Currently, ENI for levels of II, III, and IVa is recommended and widely performed for patients with T3 N0 glottic carcinoma [16, 17]. However, T3 N0 glottic carcinoma without vocal cord fixation was previously categorized into early T1–T2 N0 disease and usually treated with RT without ENI. Regional failure after treatment completion was uncommon. We previously reported the recurrence pattern of staged or restaged T3 N0 disease without vocal cord fixation by reviewing 64 cases treated with RT with or without chemotherapy . Of the 64 patients, 22 (34%) underwent RT alone and 42 (66%) underwent CCRT with low-dose or TPF-chemotherapy. Ten patients (16%) underwent total laryngectomy or LP surgery after the delivery of 40 Gy because the tumor showed no regression. The remaining 54 patients received a total RT dose of 60–72 Gy (median, 66 Gy).

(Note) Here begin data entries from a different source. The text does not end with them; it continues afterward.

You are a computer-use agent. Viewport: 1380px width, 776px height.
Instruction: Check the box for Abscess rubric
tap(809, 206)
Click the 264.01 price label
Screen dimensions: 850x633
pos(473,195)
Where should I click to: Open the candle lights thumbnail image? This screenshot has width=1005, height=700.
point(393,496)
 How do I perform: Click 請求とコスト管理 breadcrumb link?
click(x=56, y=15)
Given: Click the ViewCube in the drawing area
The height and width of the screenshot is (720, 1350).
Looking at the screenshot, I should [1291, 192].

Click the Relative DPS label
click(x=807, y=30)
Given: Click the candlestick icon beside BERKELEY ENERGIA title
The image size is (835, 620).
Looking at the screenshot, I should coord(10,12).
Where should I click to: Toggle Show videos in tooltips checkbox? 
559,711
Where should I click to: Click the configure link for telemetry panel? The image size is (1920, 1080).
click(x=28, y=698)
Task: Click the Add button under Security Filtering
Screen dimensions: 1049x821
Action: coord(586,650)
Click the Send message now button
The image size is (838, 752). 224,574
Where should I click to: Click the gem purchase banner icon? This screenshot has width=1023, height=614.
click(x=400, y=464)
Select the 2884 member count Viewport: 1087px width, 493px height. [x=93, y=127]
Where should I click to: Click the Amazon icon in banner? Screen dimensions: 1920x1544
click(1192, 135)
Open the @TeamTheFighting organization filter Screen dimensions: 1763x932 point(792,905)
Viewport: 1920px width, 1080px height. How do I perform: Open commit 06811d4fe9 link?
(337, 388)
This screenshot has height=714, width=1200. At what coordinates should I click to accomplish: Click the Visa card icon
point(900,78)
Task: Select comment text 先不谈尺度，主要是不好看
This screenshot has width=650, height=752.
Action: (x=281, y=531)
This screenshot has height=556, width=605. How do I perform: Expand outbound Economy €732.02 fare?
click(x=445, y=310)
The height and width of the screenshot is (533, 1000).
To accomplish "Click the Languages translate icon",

Eighteen patients (28%) developed recurrence, and all of them were recorded as local failure alone. None of the patients developed regional and distant failure. Similarly, as mentioned earlier, Okumura et al. performed AFRT without ENI for 41 patients with T3 N0 glottic carcinoma without vocal cord fixation . Five patients (12%) developed disease progression. The initial recurrence site was local in three patients (7%) and regional in only two patients (5%). It is essential to maintain a fine balance between treatment intensity for tumor control and avoiding toxicities especially for mucositis in head and neck cancer. From this point of view, intensive local treatment with CCRT while omitting ENI is a reasonable approach for T3 N0 glottic carcinoma without vocal cord fixation.
Previously, surgery was one of the main treatment modalities for T3 glottic carcinoma, and radical RT with or without chemotherapy was performed only for selected patients . Therefore, in the early part of our series, five patients underwent surgery after the delivery of 40 Gy, but more than half of the patients were confirmed to have complete pathological response to the treatment with RT of 40 Gy and one cycle of TPF. Considering the excellent LC in our study, complete cure can be obtained with radical TPF-CCRT even if patients have no tumor regression at the time of interim assessment.
Our study has some limitations. First, this was a retrospective study involving a relatively small number of patients. Second, five patients underwent surgery after the delivery of 40 Gy and one cycle of chemotherapy. The potential bias of surgical intervention might influence our conclusions.